27 Ocak 2012 Cuma

Tanınmayana mektuplar

Mızmız, küçük, şımarık kadın! Senden nefret ediyorum! Nefret o kadar kolay bir çizgi ki.Seni tanımama, görmeme bile fırsat vermeden hissediverdim öylece.Bu kadar bencil olmanı kaldıramıyorum galiba.Ben de bencilim ki aslında ama bunun kimseyi üzmesine izin vermiyorum.Kontrolü bencilliğime değil, anaçlığıma bırakıyorum bir şekilde.

Ben hep başkası üzülmesin diye üzülen taraftan oldum.Şikayetim de yoktu aslında uzun süredir ama dengelerimi bozunca yine kırıldım.

Evet kadın, senin üzdüklerin beni üzdüğü için biraz da bu nefretim.Diyeceksin ki; bu da bencillik değil de ne? Biraz öyle, biraz değil bir şekilde.(Aklımca) Sahiplendiklerim üzüldüklerinde, ufacık da olsa canlarının yandığında seni görüyorum ya orda, bir de saramayınca yaralarını deliriyorum ben de o an!Sen hiçç böyle bir duruma düştün mü? Yok, sanmıyorum ki şımarıklığından ve bencilliğinden fırsat kalsın?!
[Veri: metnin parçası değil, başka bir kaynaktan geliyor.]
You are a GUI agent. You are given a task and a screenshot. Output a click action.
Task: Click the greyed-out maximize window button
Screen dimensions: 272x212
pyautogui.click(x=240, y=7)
Ben kimse üzülsün istemedim.Sadece birilerine yoldaş, hayatı paylaşan insan olmak istedim.Onu da bencilce aldın elimden bir şekilde.Hiç bir şey eskisi gibi olmayacağı için yıllar sonra bu kadar üzülebildiğim için en yakınlarımdan birini benden koparıp aldığın için senden nefret ediyorum!Evet, ben de en az senin kadar bencilim, biliyorum!